_DIRECTIONS_
Within the records below, reproduce without change the lines from the line that has "1168x423 pixels." through the line that has "Task: Open the Dateiexplorer app icon", and only those.

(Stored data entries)
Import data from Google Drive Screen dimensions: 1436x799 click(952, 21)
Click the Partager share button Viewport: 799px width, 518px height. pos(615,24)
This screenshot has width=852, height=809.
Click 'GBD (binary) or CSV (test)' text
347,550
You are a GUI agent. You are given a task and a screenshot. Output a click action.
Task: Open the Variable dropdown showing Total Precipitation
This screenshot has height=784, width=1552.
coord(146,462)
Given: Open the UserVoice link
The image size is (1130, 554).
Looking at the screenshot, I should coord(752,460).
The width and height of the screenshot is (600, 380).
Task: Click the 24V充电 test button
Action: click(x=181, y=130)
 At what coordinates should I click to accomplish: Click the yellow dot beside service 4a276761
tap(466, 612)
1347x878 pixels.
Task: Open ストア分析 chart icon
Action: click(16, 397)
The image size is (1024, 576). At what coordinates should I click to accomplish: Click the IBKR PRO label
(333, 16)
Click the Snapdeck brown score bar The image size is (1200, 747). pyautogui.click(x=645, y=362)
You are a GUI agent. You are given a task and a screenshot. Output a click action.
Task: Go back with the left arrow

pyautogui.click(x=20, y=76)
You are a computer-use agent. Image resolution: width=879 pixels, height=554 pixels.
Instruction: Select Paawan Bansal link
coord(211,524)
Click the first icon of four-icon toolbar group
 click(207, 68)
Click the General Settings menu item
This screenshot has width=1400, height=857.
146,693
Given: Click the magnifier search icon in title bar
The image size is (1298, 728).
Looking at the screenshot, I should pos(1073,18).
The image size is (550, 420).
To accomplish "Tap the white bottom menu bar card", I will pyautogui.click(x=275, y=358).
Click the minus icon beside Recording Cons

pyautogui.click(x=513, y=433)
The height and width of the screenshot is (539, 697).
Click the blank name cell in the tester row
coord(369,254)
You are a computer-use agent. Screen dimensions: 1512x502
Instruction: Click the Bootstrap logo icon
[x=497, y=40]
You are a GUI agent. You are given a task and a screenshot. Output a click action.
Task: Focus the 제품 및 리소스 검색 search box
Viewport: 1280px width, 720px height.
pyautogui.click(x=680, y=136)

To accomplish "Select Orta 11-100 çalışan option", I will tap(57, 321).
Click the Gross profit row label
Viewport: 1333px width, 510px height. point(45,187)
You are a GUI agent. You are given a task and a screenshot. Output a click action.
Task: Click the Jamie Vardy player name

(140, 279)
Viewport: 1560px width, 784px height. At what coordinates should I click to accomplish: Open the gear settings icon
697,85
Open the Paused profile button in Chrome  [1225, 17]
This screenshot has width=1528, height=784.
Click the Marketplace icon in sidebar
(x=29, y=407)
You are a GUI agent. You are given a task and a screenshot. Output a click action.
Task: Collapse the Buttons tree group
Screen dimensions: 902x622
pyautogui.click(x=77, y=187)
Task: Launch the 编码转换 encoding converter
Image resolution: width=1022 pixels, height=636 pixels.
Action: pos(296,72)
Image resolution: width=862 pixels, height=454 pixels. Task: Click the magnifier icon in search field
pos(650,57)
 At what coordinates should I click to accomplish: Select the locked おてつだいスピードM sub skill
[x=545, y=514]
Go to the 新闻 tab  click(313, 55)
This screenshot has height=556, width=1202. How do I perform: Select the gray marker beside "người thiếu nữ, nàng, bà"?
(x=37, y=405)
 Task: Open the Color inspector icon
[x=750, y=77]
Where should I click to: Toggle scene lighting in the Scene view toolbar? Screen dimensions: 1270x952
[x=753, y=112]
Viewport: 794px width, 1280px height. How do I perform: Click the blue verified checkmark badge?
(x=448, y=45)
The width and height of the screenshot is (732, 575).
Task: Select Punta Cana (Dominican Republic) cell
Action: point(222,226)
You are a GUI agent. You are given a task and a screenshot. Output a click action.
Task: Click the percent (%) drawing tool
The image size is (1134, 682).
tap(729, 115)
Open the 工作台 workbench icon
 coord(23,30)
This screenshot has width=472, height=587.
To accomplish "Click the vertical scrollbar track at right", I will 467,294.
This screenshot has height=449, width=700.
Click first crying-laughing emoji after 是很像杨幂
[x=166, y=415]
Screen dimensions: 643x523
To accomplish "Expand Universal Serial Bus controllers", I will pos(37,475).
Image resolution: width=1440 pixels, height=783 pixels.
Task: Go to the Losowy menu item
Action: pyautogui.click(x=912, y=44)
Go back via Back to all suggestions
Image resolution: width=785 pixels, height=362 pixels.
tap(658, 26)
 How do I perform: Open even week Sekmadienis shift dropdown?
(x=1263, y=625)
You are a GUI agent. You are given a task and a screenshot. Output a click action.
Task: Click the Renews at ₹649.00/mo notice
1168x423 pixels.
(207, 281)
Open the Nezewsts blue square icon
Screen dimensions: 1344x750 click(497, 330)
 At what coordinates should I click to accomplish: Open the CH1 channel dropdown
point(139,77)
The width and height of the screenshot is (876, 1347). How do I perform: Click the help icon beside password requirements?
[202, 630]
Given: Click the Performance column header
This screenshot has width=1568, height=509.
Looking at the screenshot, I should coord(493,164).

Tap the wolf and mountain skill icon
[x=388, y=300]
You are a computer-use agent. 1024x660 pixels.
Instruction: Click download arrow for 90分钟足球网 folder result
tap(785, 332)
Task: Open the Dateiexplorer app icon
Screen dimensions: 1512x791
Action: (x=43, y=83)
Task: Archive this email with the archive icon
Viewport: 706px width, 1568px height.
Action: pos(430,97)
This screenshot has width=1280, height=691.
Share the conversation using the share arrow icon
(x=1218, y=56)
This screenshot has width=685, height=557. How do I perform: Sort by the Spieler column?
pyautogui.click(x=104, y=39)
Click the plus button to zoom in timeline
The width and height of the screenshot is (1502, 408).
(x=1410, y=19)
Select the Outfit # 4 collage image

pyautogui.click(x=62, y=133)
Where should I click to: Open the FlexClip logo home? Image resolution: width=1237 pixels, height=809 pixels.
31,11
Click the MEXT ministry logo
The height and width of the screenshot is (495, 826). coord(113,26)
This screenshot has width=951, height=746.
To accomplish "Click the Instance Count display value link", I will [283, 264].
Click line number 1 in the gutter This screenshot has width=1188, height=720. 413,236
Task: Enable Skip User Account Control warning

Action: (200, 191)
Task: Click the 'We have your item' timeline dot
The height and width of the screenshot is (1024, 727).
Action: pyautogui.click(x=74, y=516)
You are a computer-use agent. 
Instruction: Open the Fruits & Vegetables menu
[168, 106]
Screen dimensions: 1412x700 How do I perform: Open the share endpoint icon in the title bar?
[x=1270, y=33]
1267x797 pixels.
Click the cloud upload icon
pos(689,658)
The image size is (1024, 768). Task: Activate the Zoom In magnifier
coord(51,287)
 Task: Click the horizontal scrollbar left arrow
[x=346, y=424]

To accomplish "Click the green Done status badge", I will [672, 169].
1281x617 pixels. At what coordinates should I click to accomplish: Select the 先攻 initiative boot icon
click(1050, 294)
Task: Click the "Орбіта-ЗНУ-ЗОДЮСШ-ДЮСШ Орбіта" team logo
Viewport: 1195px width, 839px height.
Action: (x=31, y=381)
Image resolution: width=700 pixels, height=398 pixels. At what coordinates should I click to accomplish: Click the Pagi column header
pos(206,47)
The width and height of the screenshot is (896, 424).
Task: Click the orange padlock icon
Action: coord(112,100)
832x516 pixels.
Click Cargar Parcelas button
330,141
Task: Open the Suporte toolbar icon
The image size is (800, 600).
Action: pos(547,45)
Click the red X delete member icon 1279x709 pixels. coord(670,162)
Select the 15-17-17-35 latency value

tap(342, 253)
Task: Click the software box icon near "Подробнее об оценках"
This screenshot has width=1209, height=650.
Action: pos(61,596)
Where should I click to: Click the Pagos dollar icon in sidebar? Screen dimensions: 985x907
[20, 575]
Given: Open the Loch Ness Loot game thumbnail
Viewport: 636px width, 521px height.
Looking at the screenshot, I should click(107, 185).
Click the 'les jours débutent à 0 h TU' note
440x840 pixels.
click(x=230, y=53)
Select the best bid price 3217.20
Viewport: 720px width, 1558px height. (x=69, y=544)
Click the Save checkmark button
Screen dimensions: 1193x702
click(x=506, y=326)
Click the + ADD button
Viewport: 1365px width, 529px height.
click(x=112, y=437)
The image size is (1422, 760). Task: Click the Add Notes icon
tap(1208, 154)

_COMPLETED EXERCISE_
1168x423 pixels.
(207, 281)
Open the Nezewsts blue square icon
Screen dimensions: 1344x750 click(497, 330)
 At what coordinates should I click to accomplish: Open the CH1 channel dropdown
point(139,77)
The width and height of the screenshot is (876, 1347). How do I perform: Click the help icon beside password requirements?
[202, 630]
Given: Click the Performance column header
This screenshot has width=1568, height=509.
Looking at the screenshot, I should coord(493,164).

Tap the wolf and mountain skill icon
[x=388, y=300]
You are a computer-use agent. 1024x660 pixels.
Instruction: Click download arrow for 90分钟足球网 folder result
tap(785, 332)
Task: Open the Dateiexplorer app icon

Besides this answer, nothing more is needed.